- _WHAT YOU SHOULD DO_: The response should consist of every line below, unchanged.

- _RECORD EXTRACTS_:
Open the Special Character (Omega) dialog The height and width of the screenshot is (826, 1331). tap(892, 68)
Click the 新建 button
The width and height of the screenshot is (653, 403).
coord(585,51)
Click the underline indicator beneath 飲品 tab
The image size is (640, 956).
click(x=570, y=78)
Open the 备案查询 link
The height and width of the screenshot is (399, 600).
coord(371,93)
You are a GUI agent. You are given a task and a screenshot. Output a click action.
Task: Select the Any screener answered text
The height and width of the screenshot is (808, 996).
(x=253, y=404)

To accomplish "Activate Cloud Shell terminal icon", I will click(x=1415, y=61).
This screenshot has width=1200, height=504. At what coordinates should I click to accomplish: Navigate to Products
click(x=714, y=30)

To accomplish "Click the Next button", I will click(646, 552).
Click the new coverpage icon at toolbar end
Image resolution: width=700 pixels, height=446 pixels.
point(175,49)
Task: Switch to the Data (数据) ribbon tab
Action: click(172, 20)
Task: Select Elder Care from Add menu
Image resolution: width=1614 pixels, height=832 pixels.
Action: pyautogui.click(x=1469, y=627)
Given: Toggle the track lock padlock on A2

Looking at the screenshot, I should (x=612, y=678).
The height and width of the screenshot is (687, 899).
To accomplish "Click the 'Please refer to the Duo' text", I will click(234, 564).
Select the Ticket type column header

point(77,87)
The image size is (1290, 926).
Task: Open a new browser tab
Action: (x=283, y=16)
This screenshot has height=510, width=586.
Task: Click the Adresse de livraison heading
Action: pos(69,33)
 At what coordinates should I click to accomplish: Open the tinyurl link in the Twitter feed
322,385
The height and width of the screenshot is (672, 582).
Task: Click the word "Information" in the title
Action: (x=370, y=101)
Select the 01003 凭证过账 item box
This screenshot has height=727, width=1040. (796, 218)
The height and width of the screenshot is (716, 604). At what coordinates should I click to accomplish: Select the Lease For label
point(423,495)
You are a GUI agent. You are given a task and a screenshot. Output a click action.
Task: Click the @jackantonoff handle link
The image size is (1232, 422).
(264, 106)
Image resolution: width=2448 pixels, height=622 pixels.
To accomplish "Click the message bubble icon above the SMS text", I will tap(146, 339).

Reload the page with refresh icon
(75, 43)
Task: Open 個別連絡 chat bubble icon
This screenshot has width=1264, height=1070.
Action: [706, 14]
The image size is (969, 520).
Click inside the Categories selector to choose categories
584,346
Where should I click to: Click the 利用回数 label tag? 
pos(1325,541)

- _EXERCISE SOLUTION_:
Open the Special Character (Omega) dialog The height and width of the screenshot is (826, 1331). tap(892, 68)
Click the 新建 button
The width and height of the screenshot is (653, 403).
coord(585,51)
Click the underline indicator beneath 飲品 tab
The image size is (640, 956).
click(x=570, y=78)
Open the 备案查询 link
The height and width of the screenshot is (399, 600).
coord(371,93)
You are a GUI agent. You are given a task and a screenshot. Output a click action.
Task: Select the Any screener answered text
The height and width of the screenshot is (808, 996).
(x=253, y=404)

To accomplish "Activate Cloud Shell terminal icon", I will click(x=1415, y=61).
This screenshot has width=1200, height=504. At what coordinates should I click to accomplish: Navigate to Products
click(x=714, y=30)

To accomplish "Click the Next button", I will click(646, 552).
Click the new coverpage icon at toolbar end
Image resolution: width=700 pixels, height=446 pixels.
point(175,49)
Task: Switch to the Data (数据) ribbon tab
Action: click(172, 20)
Task: Select Elder Care from Add menu
Image resolution: width=1614 pixels, height=832 pixels.
Action: pyautogui.click(x=1469, y=627)
Given: Toggle the track lock padlock on A2

Looking at the screenshot, I should (x=612, y=678).
The height and width of the screenshot is (687, 899).
To accomplish "Click the 'Please refer to the Duo' text", I will click(234, 564).
Select the Ticket type column header

point(77,87)
The image size is (1290, 926).
Task: Open a new browser tab
Action: (x=283, y=16)
This screenshot has height=510, width=586.
Task: Click the Adresse de livraison heading
Action: pos(69,33)
 At what coordinates should I click to accomplish: Open the tinyurl link in the Twitter feed
322,385
The height and width of the screenshot is (672, 582).
Task: Click the word "Information" in the title
Action: (x=370, y=101)
Select the 01003 凭证过账 item box
This screenshot has height=727, width=1040. (796, 218)
The height and width of the screenshot is (716, 604). At what coordinates should I click to accomplish: Select the Lease For label
point(423,495)
You are a GUI agent. You are given a task and a screenshot. Output a click action.
Task: Click the @jackantonoff handle link
The image size is (1232, 422).
(264, 106)
Image resolution: width=2448 pixels, height=622 pixels.
To accomplish "Click the message bubble icon above the SMS text", I will tap(146, 339).

Reload the page with refresh icon
(75, 43)
Task: Open 個別連絡 chat bubble icon
This screenshot has width=1264, height=1070.
Action: [706, 14]
The image size is (969, 520).
Click inside the Categories selector to choose categories
584,346
Where should I click to: Click the 利用回数 label tag? 
pos(1325,541)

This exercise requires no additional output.